Potato Baker Bags – A Great Make It/Take It

Potato Bags have become a new on-line craze.  Baking a potato in an insulated bag – in the microwave – produces a perfect baked potato in a matter of minutes.  The potatoes can be cut and fluffed with a fork.  The skin – which contains so many of the nutrients – stays moist and soft.  Why not offer a baked potato bar at your next party – and then give them a potato bag as a gift?  They are so easy, you will be making dozens for quick and easy gifts.

There is just one problem.  People were making these bags with traditional cotton batting or pre-quilted fabric.  Those battings have a scrim which can scorch and burn when placed in a high powered microwave. The Warm Company solved that problem by creating “Warm Tater” batting.  This all natural batting does not have a scrim – so it doesn’t scorch or burn.  That does not mean that you should use these bags and leave them unattended.  While this product is safe, the material and thread you choose may not be – so supervision is the key!

Item #2805WN

22″ x 20 Yard Bolts

The bags are traditionally made from two 10″ x 22″ pieces of cotton fabric and a piece of warm tater batting – which, coincidentally, is 22″ wide.

Place the two pieces of fabric – right sides together – on the piece of batting.  Sew a 1/2″ seam along both 10″ sides.

Turn the piece right side out so the fabric sandwiches the batting and press.

Fold one end up to form a square and pin in place.  Fold the two inch top down over the square to form the flap.  Pin in place along the side.

Serge the two sides and turn right side out through the “flap”.  How easy is that???

These bags are a great way to demo machine embroidery designs, practice machine quilting, or demo a serger.  Just remember that the materials must be microwave friendly!

Note:  There is a great tutorial on-line with pictures for you to make these bags: http://web.archive.org/web/20071202190308/http://www.atimetostitch.com/potato_bags.htm ?.  In this tutorial, however, they use a pre-quilted fabric.  It is better to use Warm Tater Batting – and quilt your own.  Then you can guarantee that the batting has not been treated with a scrim that could come back to haunt you later.

8 thoughts on “Potato Baker Bags – A Great Make It/Take It

  1. It has also been found that using fusible web of any kind and doing machine embroidery with rayon or poly thread will also cause a fire! Fabrics with metallics will also catch fire!
    Batting is only small minor part of the whole fire picture!
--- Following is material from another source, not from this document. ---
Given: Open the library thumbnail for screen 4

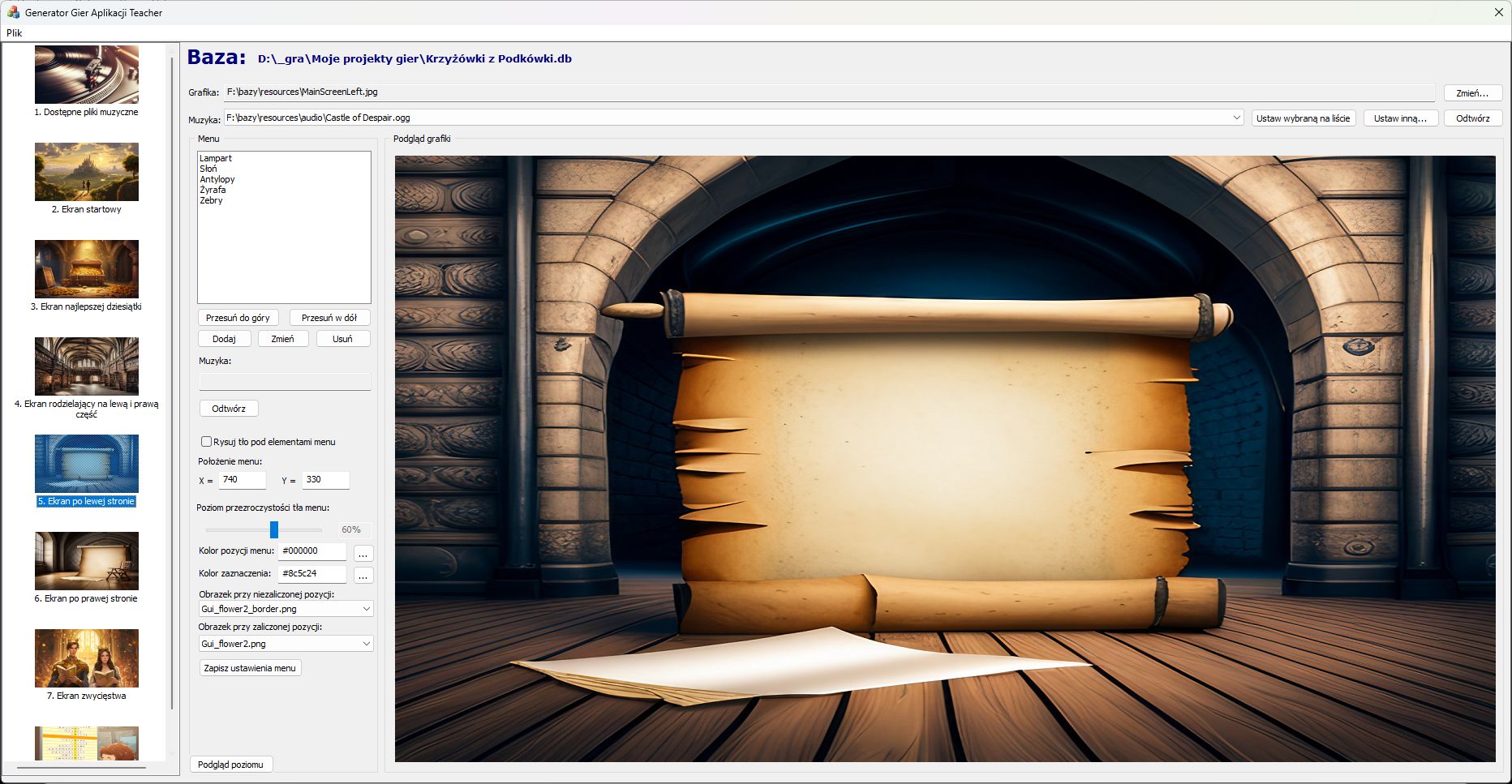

  2. Warning…..2 customers who have purchased “potato bags” from my shop have reported fires in their microwave. Seems that, over time, they did not wash their bags in between uses. Potato bits and dried out batting is causing the bags to either smoke or flame. We no longer carry these home made bags for sale due to liability. I cannot stress enough to anyone who would make these bags, to not take the shortcut and use left over batting from previous projects. I would advise any retail shop owner to take a moment and advise any customer wishing to make this item to use the correct product. I cannot stress this enough….one such customer (smokey microwave) was an elderly lady in her 80′s.
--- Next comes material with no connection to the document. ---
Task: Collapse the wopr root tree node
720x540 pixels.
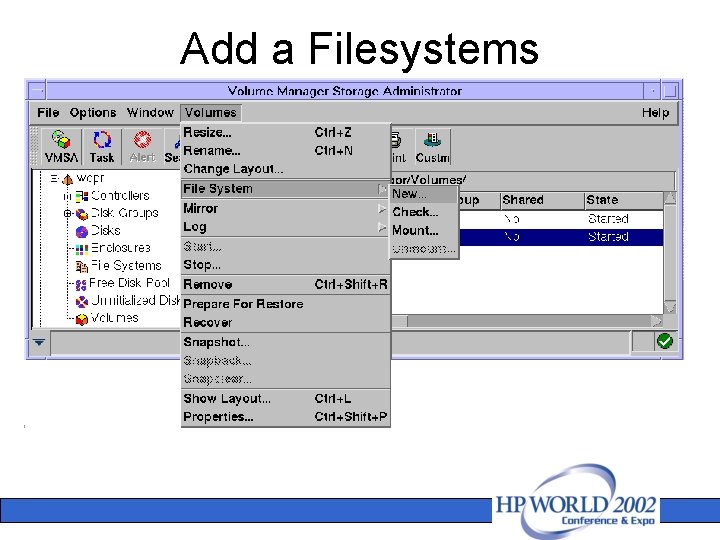Action: click(x=55, y=179)
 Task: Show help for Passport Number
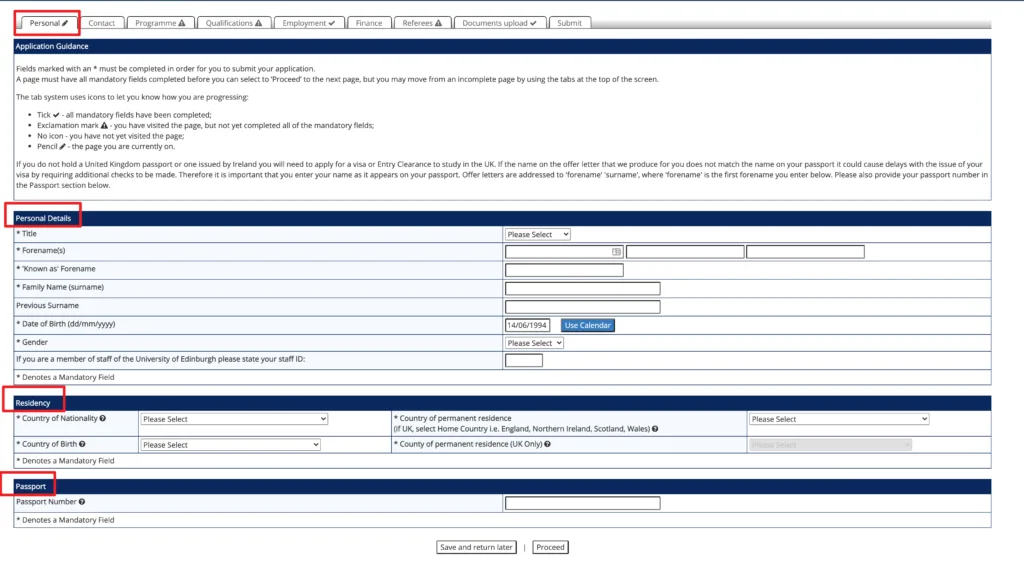click(82, 502)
  3. If you’re making microwaveable potato bags for the holidays, make sure you do NOT use cotton fabric that has metallic accents in it. Some cotton quilt batting manufacturers do not even recommend their cotton quilt batting for potato bags. It seems that the consumer will blame the batting company for fires even if they use a non recommended fabric – such as a metallic accented fabric. Use common sense. We don’t put aluminum in the microwave. Do not use ANYTHING that could be even remotely flammable.
    Even metallic thread.

    Never leave your microwave unattended – especially if you’re making potatoes in your microwaveable potato bag.

  4. I just read the precautions for making the potato bags & I gasped. Last Christmas I made them for everyone on my Christmas list but … my instructions say to use “flannel” and not batting. We’ve never had any problems with our personal bag & love it but I’m wondering if the same precautions do apply to those made with flannel?! Anyone know? Thanks.

  5. I would think that 100% cotton flannel as a batting would be the same as 100% cotton fabric w/ 100% cotton batting. If you are worried about your gifts, do a burn test on your flannel.

  6. I made at least 6dz of these & used all cotton thread, fabric & warm & natural & sold & gave away. I did have 2 returned because of fire. I took them to our local fire dept to test & of course they didn’t catch on fire again. I bought the tater batting for my next batch. Also in the above instr. they didn’t quilt. I quilt before putting on backing about 2″ apart & thinks it looks better & should hold up. I did try the above inst but like the quilting better. They do make wonderful taters!!

  7. I had my bag catch on fire-made it with all cotton fabric and thread, but suspect that the paper towel has to be wet and prepared right before nuking. the fire started at the outer edges of the turned down edge.